The CZ 550 action uses an integral scope base cut into the receiver. This is good, as less moving parts equals less opportunity for something to shoot loose or for a screw to be sheared off. For my dangerous game guns, I like Talley rings. They have tight tolerances, and when they machine apart, they machine it right.
I’ve yet to need to lap their rings.  The detachable models, as I installed on the CZ 550, return to zero each and every time. I’ve used them on rifles as big as the .500 Jeffery and .505 Gibbs and they’ve yet to fail in any aspect. In those Talley rings, I mounted a Riton 1-5x24mm riflescope, with a 30mm tube and an illuminated reticle.
Now Riton isn’t exactly a household name, but I’ve seen their scopes around. I was as eager to test their glass. I’m usually not much of an illuminated reticle guy, but considering the caliber and the possible uses of this firearm – Cape buffalo, which are a black target in the shadows, or perhaps a leopard at last light, or even black bear – I thought it’d be fitting.

Off to the Bench

The .375 H&H Magnum has the reputation it does for very good reasons. It is, in the opinion of this author, the single most useful cartridge ever developed. It was designed to use bullets weighing between 235 grains and 300 grains, all at respectable velocities. With a good spitzer bullet, the .375 H&H will mimic the trajectory curve of the .30-’06 out to any sane hunting range.
It will do so with considerably more horsepower. Modern bullet developments have done nothing but augment the capabilities of the cartridge, including monometal designs, and commercial heavyweight offerings up to 350 grains. I grabbed a pretty diverse selection of factory ammunition for testing, wired up the ol’ Oehler 35P, and headed to work.
For testing, I chose the Nosler Custom with 260-grain AccuBonds, the Federal Cape Shok Premium Safari with 300-grain Trophy Bonded Bear Claws, Norma American PH with the 300-grain Oryx bullets, and the Norma African PH ammunition with 350-grain Woodleigh soft points and full metal jacket bullets.

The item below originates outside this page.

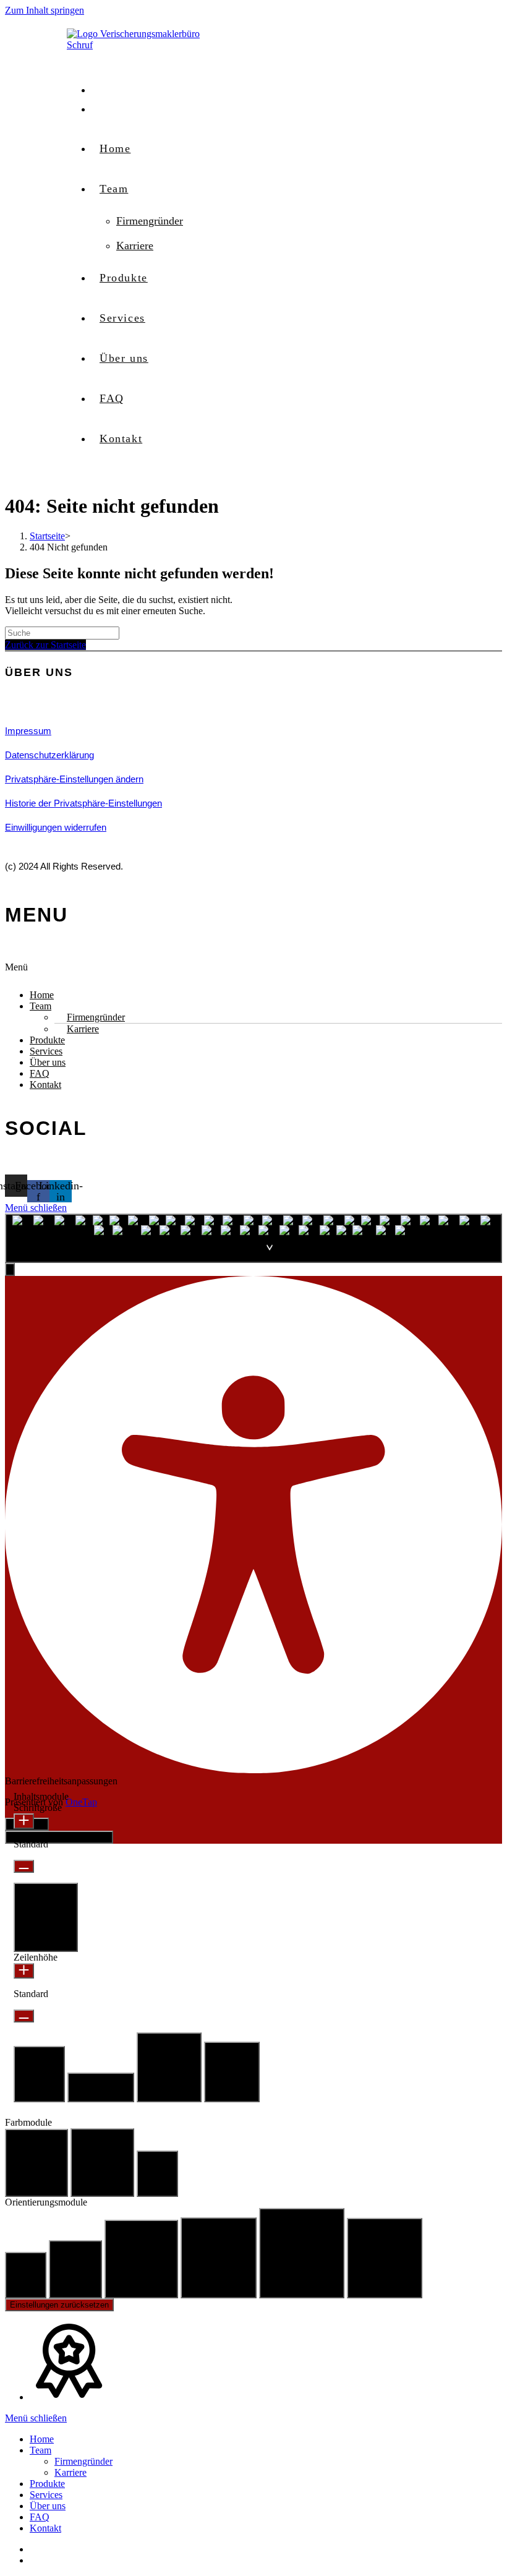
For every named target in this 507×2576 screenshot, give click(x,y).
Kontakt (45, 1084)
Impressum (28, 730)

This covers a pretty broad spectrum of hunting situations, from plains game, elk or moose out to 300 yards. It could go even more with the 260s, general hunting with a .375 with the 300 grainers. The pair of Woodleighs would be absolutely perfect for hippo, buffalo and elephant. Well, it turns out this CZ 550 is a shooter.
First, all the ammunition both fed and extracted perfectly, a very important point for a dangerous game rifle. Even unfired ammunition cycled out of the rifle without issue, which is something all hunters should check in their rifle, should you have a misfire that needs to be cleared quickly. Recoil was more than manageable, and I’ll attribute that to a rifle on the heavier side of average and a well-proportioned stock.